3La dénomination de comparatifs et superlatifs pour les formes de la série en *-ero- ou *-tero- resp. *-mo- ou *-tm̥mo- n’est pas entièrement justifiée : ces formes ne semblent pas pouvoir entrer dans des constructions avec compléments (« plus X que », « le plus X de »). Cette série a une unité précise : les comparatifs et superlatifs concernés renvoient à un des deux termes extrêmes, ou à une des deux directions, sur une dimension qui prototypiquement est spatiale, à partir d’un centre déictique ; ils fonctionnent donc par paires. Un point supplémentaire qui distingue des comparatifs et superlatifs au sens plein les formes concernées est qu’en général il n’existe pas de degré positif pour ces dernières, parce que les formes de comparatifs et de superlatifs en question sont dérivées d’adverbes qui semblent souvent archaïques et disparus de la langue en synchronie.
4Néanmoins les formes de cette série partagent une propriété importante des comparatifs et des superlatifs au sens plein du terme : les formes en *-ero- ou *-tero- renvoient à une bipartition de la dimension spatiale concernée, telle que seuls deux termes extrêmes, ou deux directions, s’opposent l’une à l’autre ; les formes en *-mo- ou *-tm̥mo-, au contraire, supposent apparemment la présence d’un ou plusieurs termes intermédiaires entre les deux termes extrêmes, du moins à en juger par les exemples très rares où il est possible d’évaluer le contexte et la référence des formes concernées (anglome. somo « vers l’angle suprême », s’agissant d’un templum augural, un rectangle à quatre angles).
5La série des comparatifs en *-is- (uel sim.) et des superlatifs en *-is-m̥mo-, en revanche, concerne des adjectifs qui désignent des propriétés quelconques, graduables, comme par exemple la « nouveauté » (nuvis, adverbe ombrien, « de manière plus neuve, postérieurement » ; nuvime, adverbe ombrien, « de manière toute neuve, à la fin » ; cf. lat. nouissimus « dernier »).
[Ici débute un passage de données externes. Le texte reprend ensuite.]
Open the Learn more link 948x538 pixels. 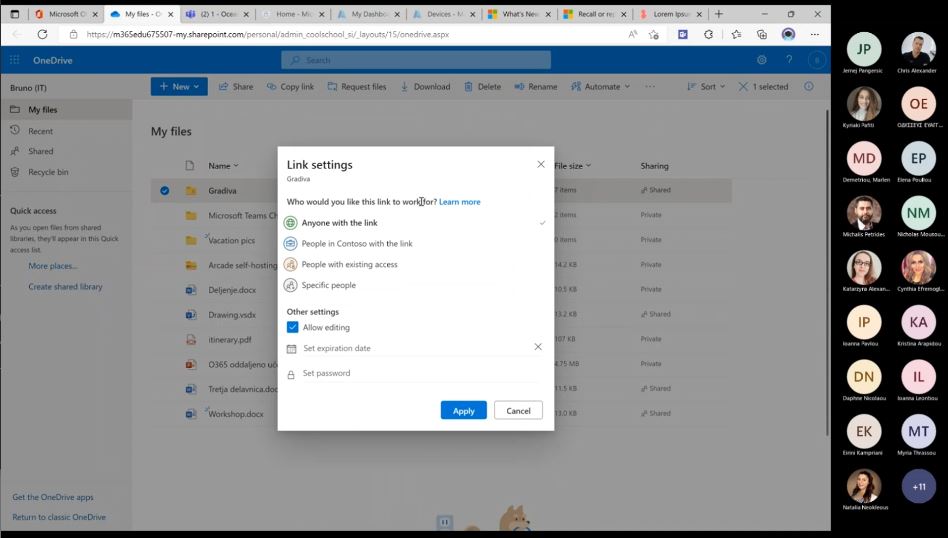pos(459,202)

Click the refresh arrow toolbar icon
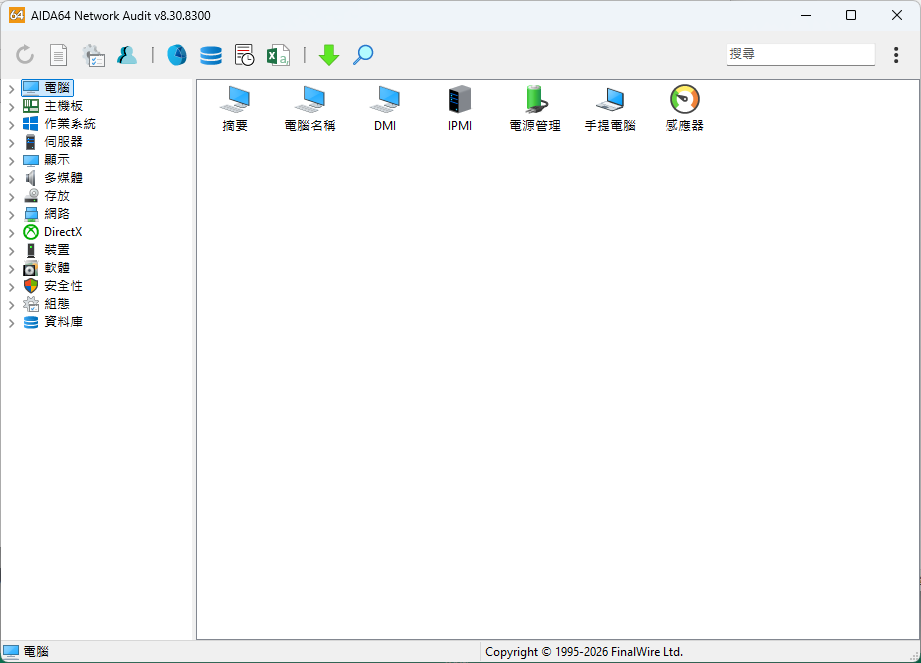click(x=25, y=55)
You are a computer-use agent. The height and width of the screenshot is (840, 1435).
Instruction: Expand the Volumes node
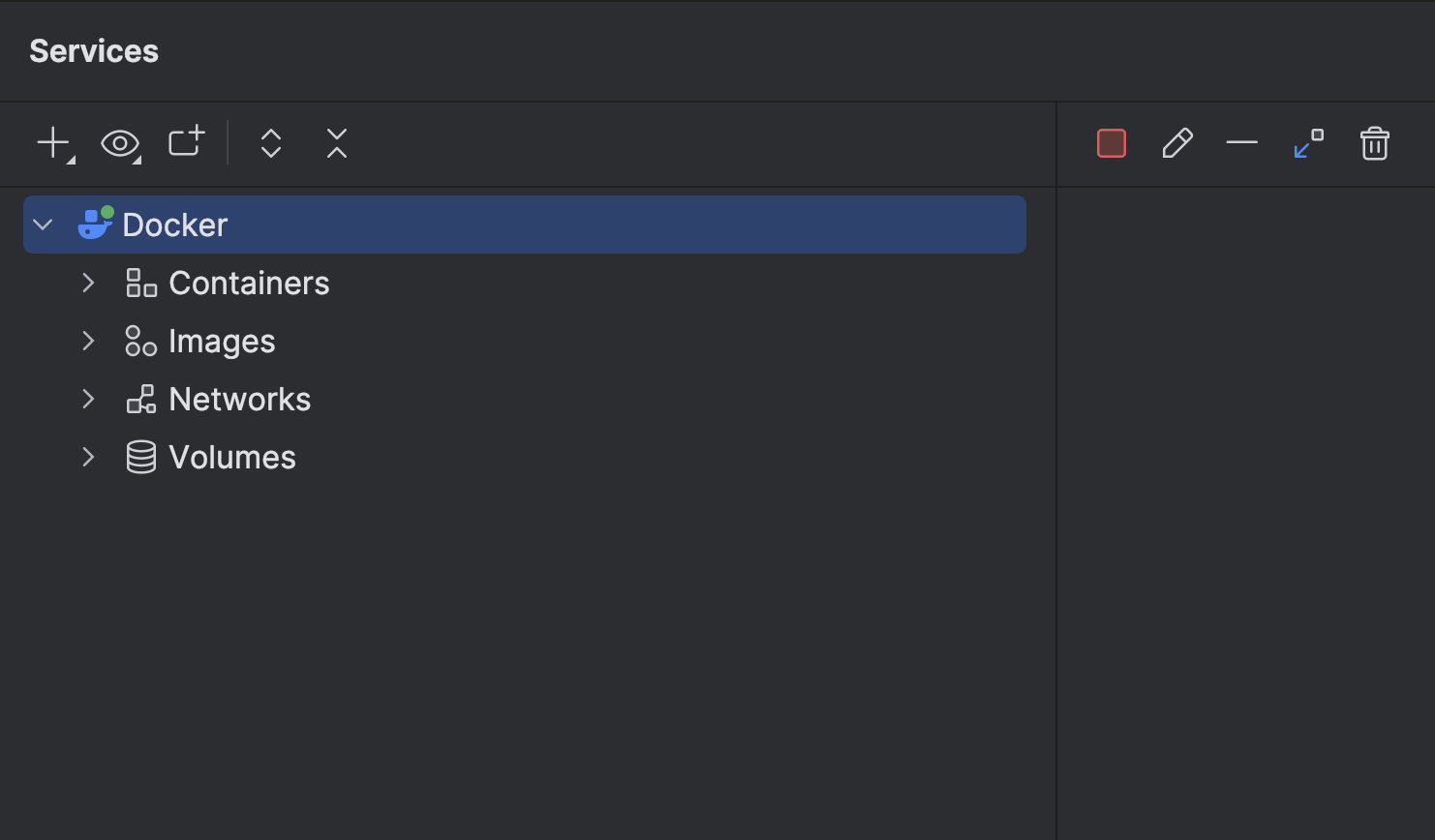(x=88, y=457)
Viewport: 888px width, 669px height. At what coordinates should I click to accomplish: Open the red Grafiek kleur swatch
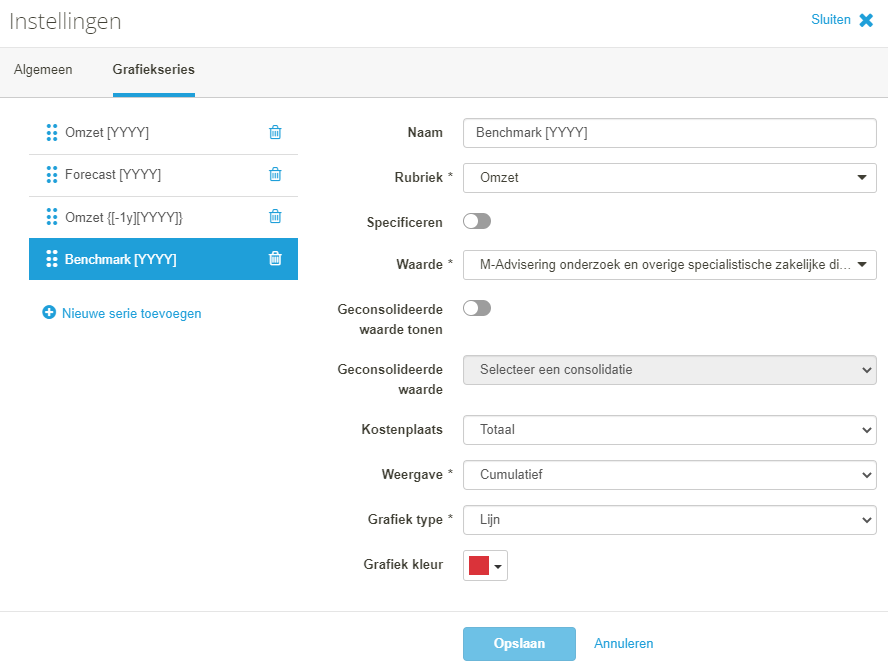pos(485,565)
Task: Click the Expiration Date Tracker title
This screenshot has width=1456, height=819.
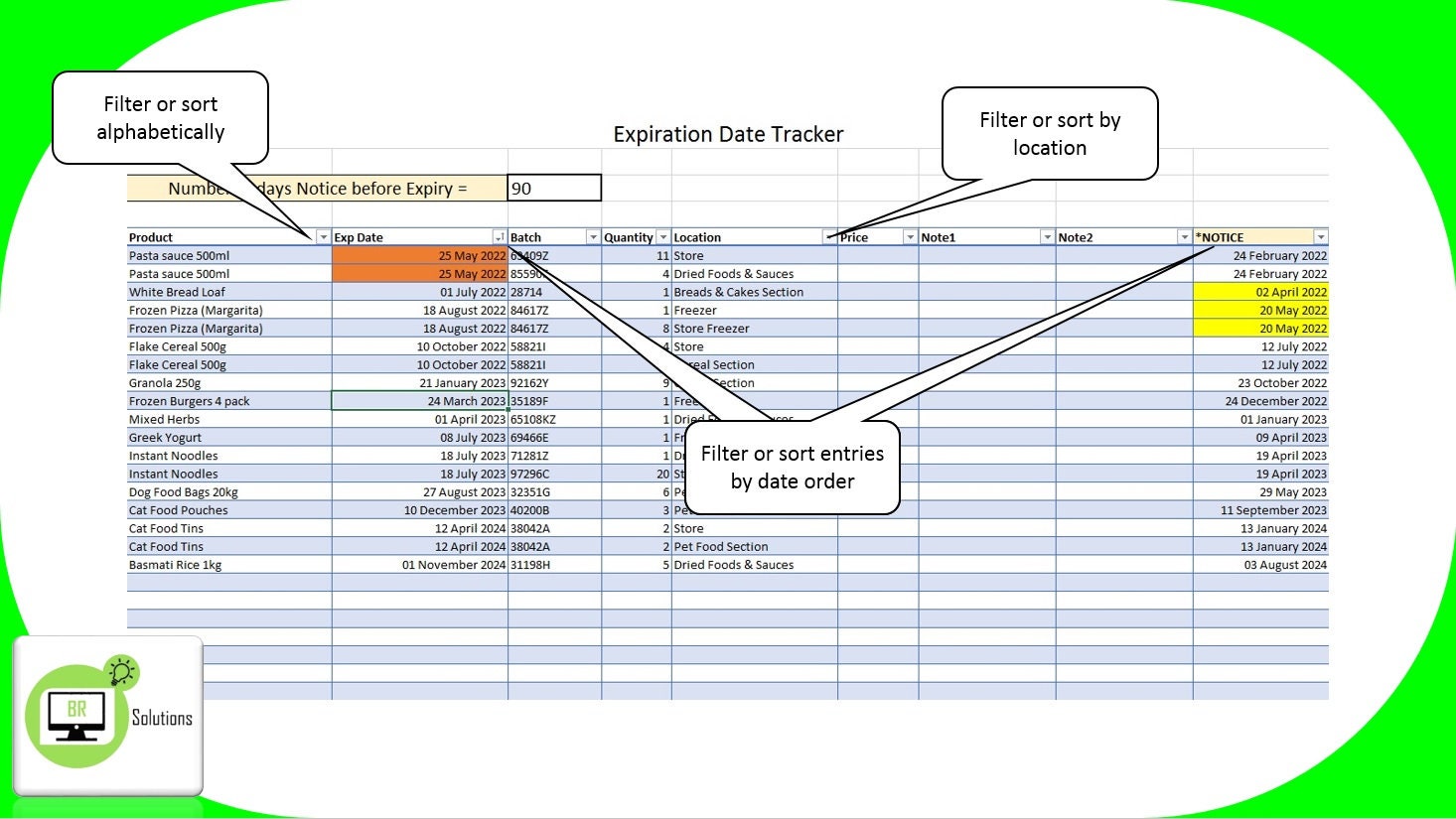Action: tap(728, 134)
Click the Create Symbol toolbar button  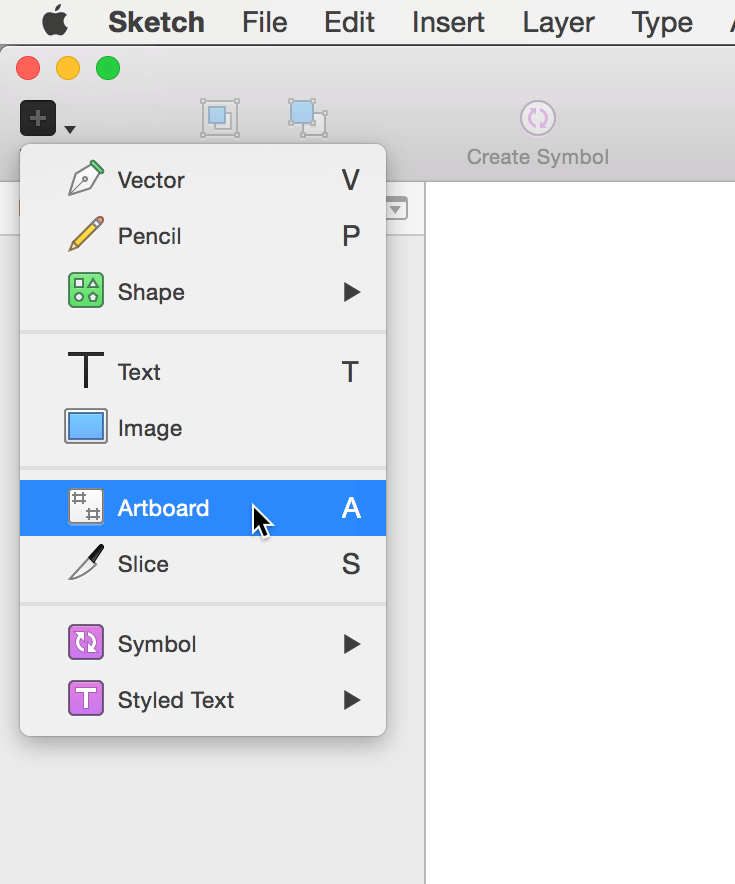pos(538,132)
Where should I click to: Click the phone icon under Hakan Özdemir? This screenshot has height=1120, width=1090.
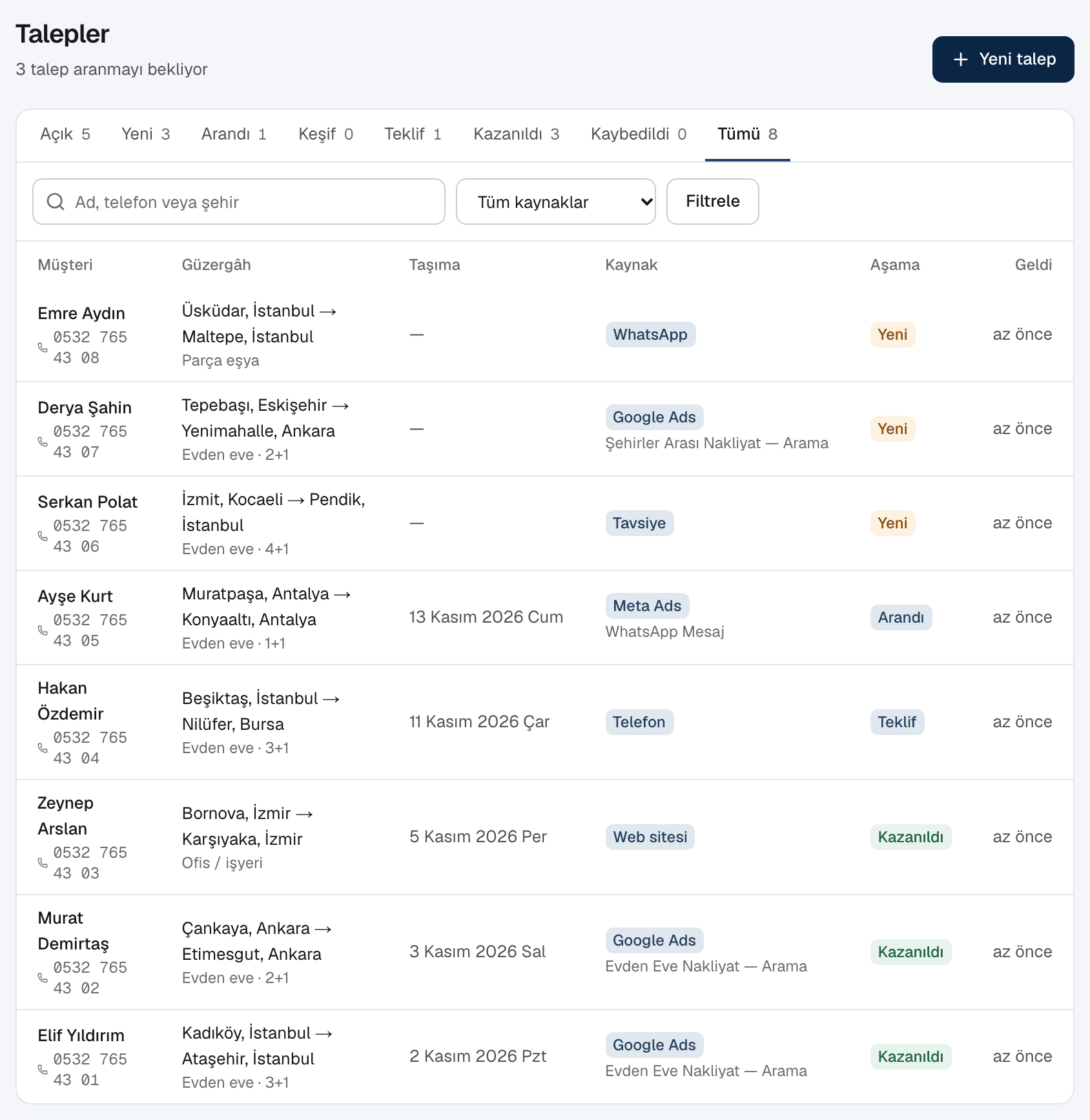43,748
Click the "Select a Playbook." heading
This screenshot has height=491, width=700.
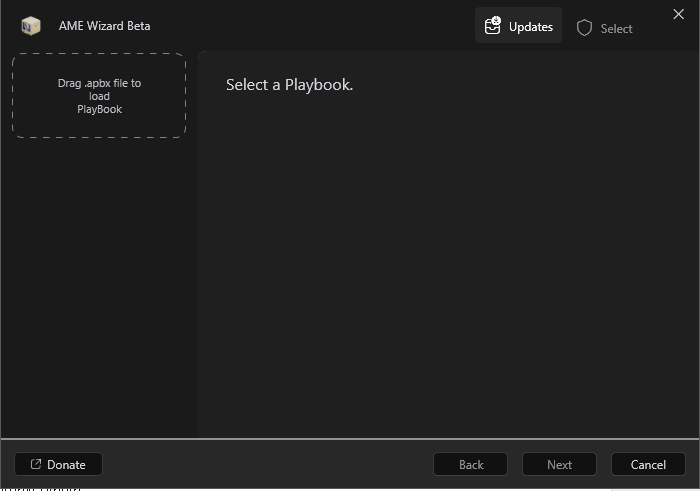pyautogui.click(x=289, y=85)
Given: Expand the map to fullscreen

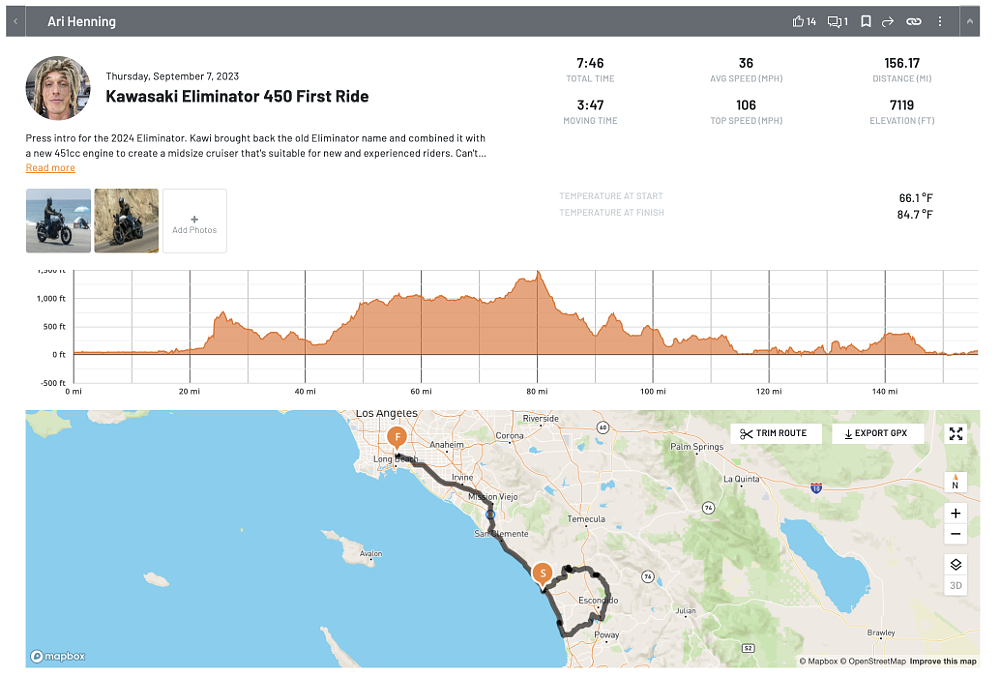Looking at the screenshot, I should (x=956, y=433).
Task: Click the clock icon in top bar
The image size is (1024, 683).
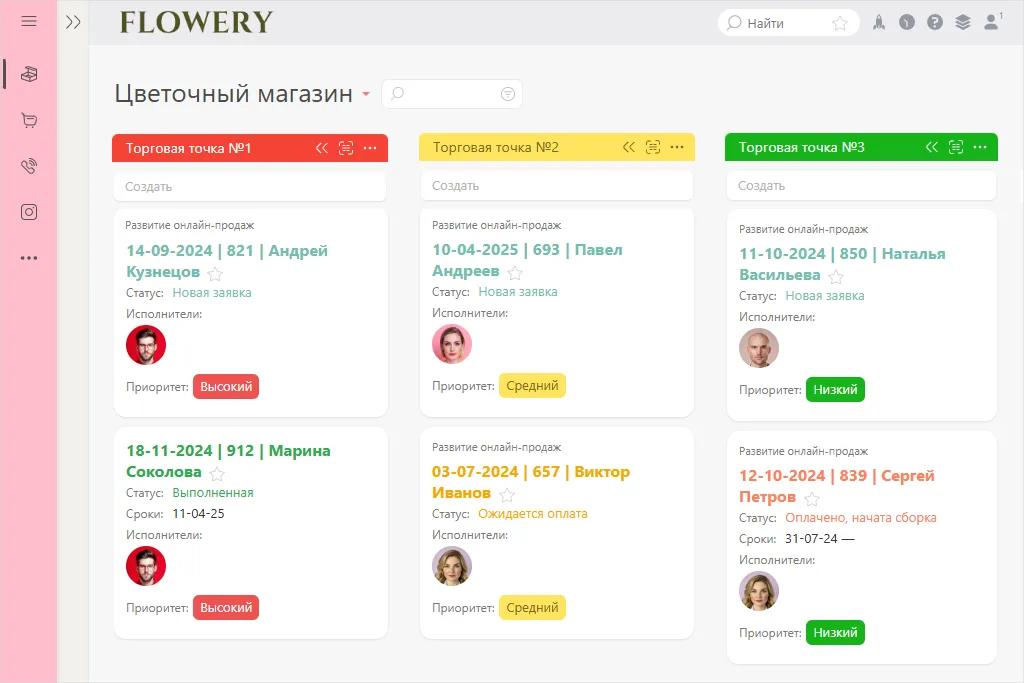Action: point(907,22)
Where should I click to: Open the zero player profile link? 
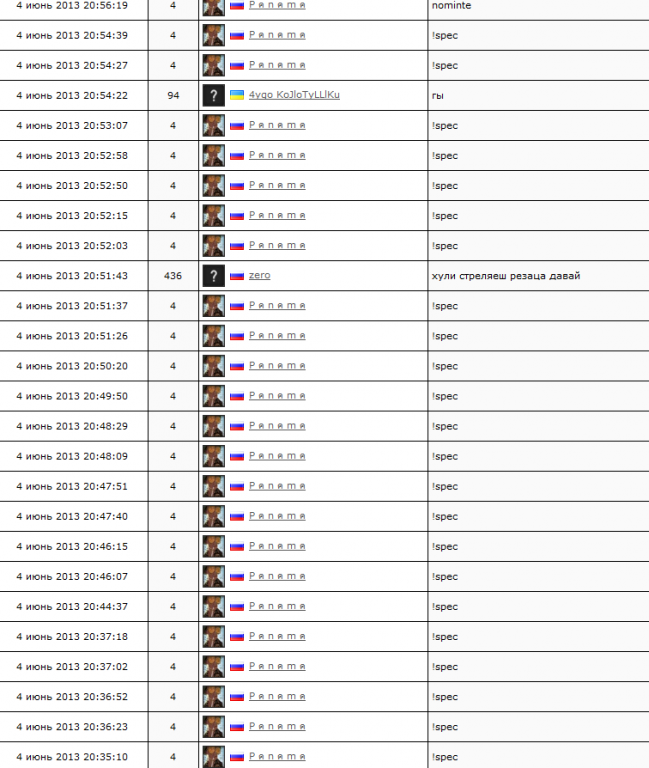click(x=259, y=275)
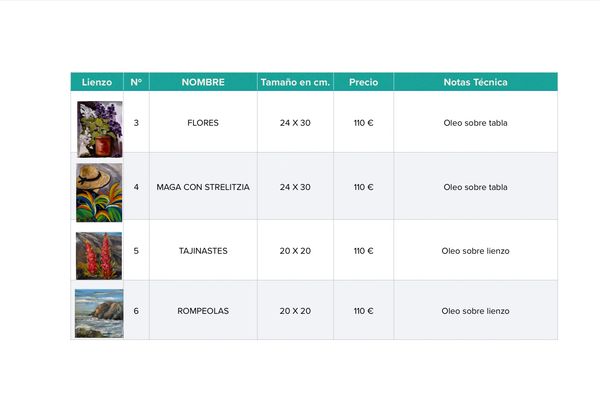The image size is (600, 394).
Task: Open the TAJINASTES painting thumbnail
Action: pos(99,256)
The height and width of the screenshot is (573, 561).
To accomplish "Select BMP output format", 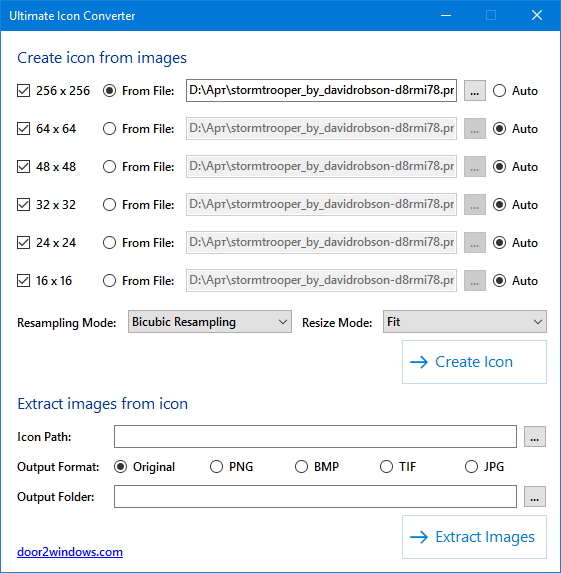I will [301, 467].

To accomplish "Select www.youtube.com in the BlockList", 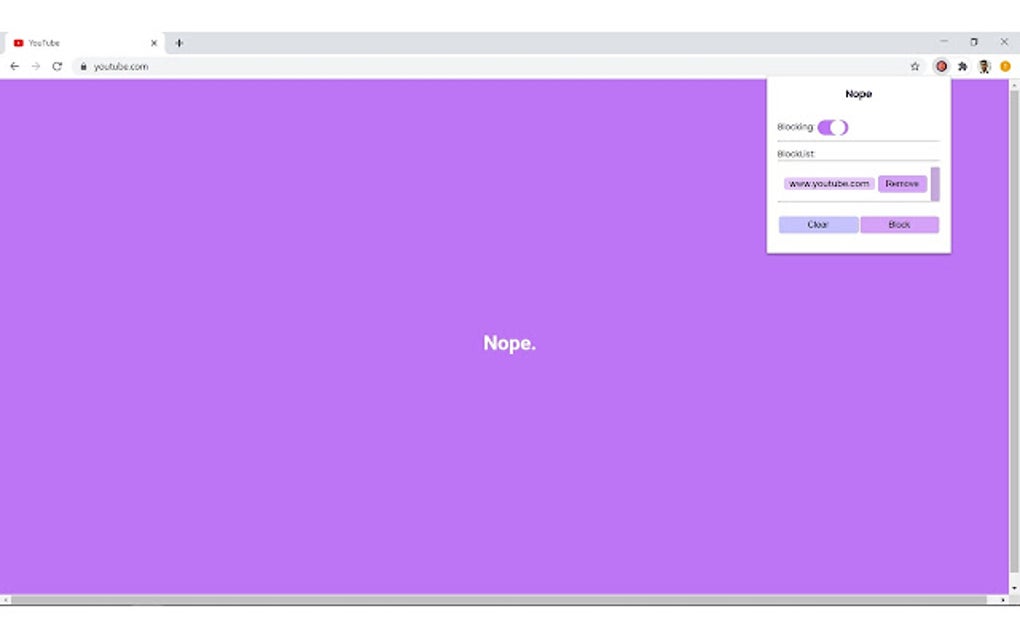I will point(828,183).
6Des difficultés apparaissent néanmoins, qui montrent que ce système ne rend pas pleinement compte du fonctionnement des comparatifs et des superlatifs sabelliques. Il existe des formes qui combinent les suffixes des deux systèmes. Une de ces formes, le superlatif ne / ssimas « le plus proche », ne paraît pas pouvoir être expliquée sans l’hypothèse que *-tm̥mo- et *-is-m̥mo- ont été combinés à une date récente dans l’histoire de la langue. La préhistoire de ce superlatif, que son signifié spatial paraît assigner originellement au suffixe *-tm̥mo-, est complexe, d’autant qu’il existe des formes celtiques qui semblent nettement apparentées (par exemple gallois nesaf « le plus proche, prochain »).
7L’étude de ce système morphologique a aussi permis des remarques de syntaxe, notamment sur le fonctionnement du comparatif nistrus « plus proche » et du superlatif ne / ssimas « le plus proche » : il apparaît que l’un et l’autre se construisent avec un complément à l’ablatif pour marquer le centre déictique (« plus proche de », « le plus proche de »), ce qui a des conséquences importantes pour l’interprétation sémantique et référentielle des inscriptions de Capoue dites iúvilas et de l’aménagement du sanctuaire dont elles proviennent.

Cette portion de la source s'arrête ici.